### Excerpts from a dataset
══════

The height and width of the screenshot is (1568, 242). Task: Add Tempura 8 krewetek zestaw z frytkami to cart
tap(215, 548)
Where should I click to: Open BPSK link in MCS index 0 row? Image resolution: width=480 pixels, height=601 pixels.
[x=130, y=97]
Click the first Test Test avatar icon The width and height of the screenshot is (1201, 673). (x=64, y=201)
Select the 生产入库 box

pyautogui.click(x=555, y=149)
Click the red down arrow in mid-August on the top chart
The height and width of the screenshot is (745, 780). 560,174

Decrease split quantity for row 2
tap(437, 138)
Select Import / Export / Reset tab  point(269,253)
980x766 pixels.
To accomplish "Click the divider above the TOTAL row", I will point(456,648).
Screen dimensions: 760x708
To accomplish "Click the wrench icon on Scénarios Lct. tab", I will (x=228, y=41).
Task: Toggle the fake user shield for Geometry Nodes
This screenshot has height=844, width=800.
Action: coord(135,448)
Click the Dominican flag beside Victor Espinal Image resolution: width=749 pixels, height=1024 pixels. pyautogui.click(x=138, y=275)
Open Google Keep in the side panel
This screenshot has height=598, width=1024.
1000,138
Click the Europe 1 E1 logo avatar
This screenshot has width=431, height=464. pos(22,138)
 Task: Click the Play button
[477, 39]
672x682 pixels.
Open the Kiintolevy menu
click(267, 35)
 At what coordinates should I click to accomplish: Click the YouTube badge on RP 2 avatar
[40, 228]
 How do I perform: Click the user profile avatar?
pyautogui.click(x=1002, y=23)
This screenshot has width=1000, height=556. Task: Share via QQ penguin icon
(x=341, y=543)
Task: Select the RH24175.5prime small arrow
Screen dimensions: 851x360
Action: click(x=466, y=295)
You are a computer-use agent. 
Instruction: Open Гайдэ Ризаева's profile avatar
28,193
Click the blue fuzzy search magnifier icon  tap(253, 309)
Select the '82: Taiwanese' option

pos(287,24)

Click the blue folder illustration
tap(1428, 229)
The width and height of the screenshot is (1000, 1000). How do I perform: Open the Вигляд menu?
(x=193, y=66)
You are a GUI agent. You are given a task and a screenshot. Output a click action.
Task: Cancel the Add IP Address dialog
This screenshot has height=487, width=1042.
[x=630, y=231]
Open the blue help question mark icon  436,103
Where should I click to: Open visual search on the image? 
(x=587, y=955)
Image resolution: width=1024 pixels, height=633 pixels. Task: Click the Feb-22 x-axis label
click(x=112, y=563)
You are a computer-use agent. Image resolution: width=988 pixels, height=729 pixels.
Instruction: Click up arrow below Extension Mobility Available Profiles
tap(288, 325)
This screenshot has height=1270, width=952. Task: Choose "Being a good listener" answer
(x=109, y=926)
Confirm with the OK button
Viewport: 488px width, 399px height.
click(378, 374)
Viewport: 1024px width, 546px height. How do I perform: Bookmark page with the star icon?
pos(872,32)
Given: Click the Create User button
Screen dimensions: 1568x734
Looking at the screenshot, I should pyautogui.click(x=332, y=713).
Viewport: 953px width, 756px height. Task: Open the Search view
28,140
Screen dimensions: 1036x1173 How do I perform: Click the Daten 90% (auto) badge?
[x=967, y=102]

══════

### Exercise objective
Check every line above for the string "point" and state how many have it, with no other words.

### Exercise response
2